TASK PROMPT >> Output the line with "糖尿病について (379, 2506)" and every following line to the end of the material, exactly as they appear.

EXTRACTED MATERIAL >>
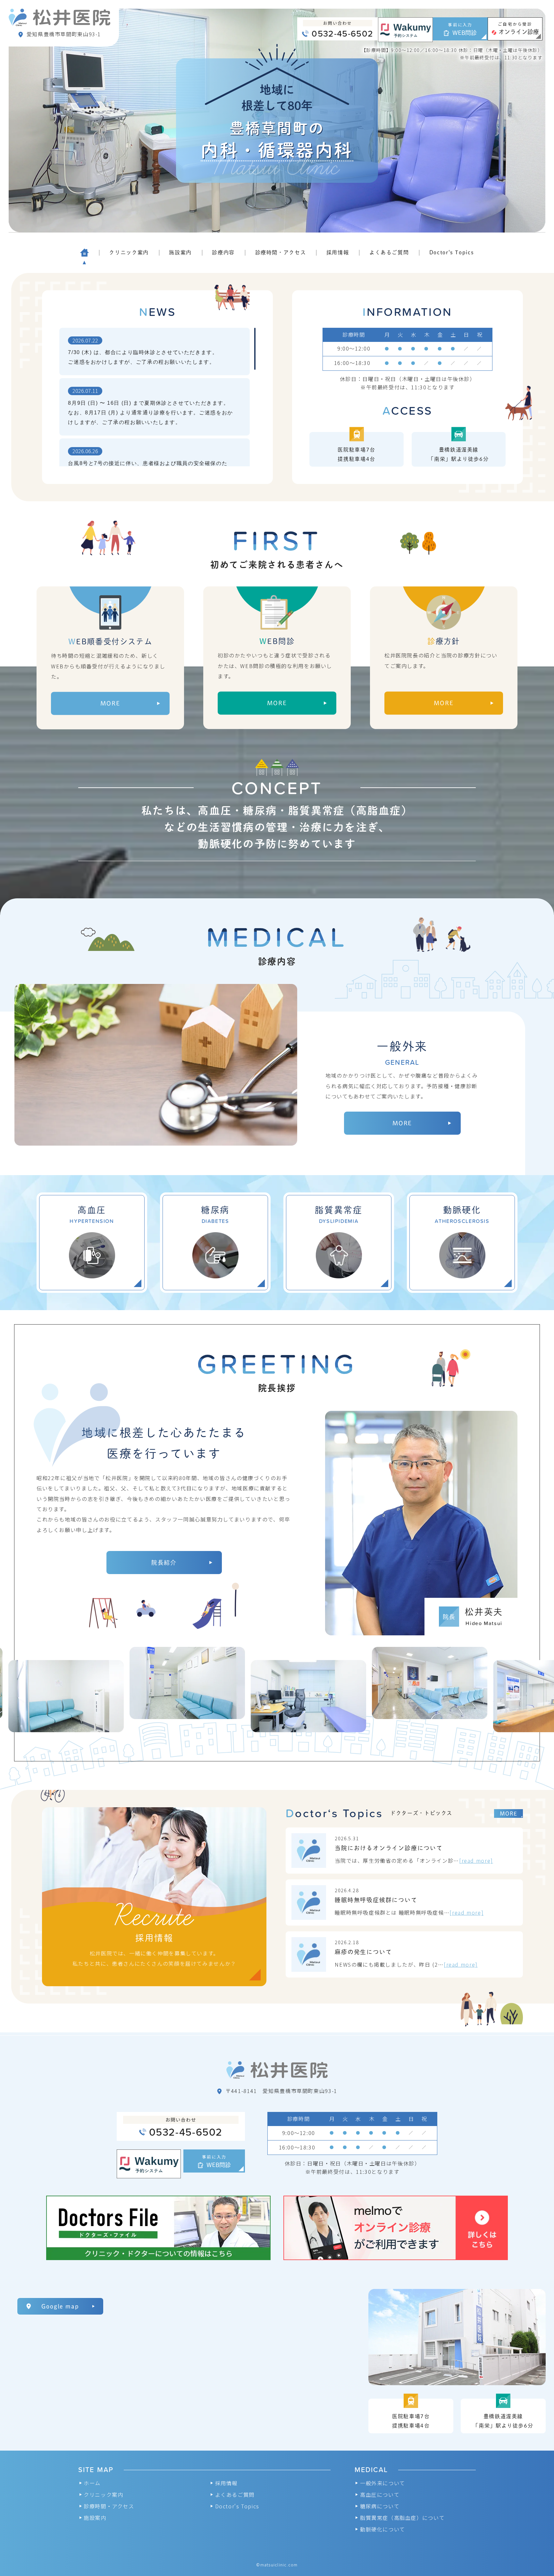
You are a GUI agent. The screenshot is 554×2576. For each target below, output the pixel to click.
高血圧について (379, 2494)
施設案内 (95, 2517)
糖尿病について (379, 2506)
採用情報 (226, 2483)
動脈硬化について (382, 2529)
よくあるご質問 (234, 2494)
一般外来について (382, 2483)
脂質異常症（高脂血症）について (402, 2517)
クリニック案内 (103, 2494)
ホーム (92, 2483)
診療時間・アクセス (109, 2506)
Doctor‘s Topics (237, 2506)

EXERCISE ANSWER >>
糖尿病について (379, 2506)
採用情報 (226, 2483)
動脈硬化について (382, 2529)
よくあるご質問 (234, 2494)
一般外来について (382, 2483)
脂質異常症（高脂血症）について (402, 2517)
クリニック案内 (103, 2494)
ホーム (92, 2483)
診療時間・アクセス (109, 2506)
Doctor‘s Topics (237, 2506)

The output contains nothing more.